[Problem requirements]
Scan the listing below for the word "will", then copy each line that has it.
(Data excerpts)
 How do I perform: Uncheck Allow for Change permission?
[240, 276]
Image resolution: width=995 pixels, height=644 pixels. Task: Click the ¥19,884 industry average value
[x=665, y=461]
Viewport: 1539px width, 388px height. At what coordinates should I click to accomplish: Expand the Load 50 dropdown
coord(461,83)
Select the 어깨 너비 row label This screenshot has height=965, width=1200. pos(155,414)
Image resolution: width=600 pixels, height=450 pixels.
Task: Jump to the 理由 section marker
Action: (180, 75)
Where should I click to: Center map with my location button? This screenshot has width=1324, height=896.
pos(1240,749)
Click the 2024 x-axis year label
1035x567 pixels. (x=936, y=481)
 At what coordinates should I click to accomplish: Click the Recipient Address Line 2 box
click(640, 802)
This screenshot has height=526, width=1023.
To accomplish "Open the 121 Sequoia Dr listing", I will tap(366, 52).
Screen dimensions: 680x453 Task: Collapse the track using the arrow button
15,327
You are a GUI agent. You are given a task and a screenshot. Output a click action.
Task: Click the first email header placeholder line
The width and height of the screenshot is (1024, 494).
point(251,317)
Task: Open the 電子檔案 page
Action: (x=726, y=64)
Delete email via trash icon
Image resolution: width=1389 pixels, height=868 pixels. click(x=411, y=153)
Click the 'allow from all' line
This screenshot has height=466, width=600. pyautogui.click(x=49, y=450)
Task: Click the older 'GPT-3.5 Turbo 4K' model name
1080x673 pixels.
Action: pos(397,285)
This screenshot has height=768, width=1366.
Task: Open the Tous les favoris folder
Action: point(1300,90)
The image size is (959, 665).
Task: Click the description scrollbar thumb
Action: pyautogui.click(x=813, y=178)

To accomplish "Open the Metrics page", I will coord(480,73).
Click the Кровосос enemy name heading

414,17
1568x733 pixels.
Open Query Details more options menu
(End Data excerpts)
[Exercise output]
To accomplish "Open the 121 Sequoia Dr listing", I will tap(366, 52).
To accomplish "Open the Metrics page", I will coord(480,73).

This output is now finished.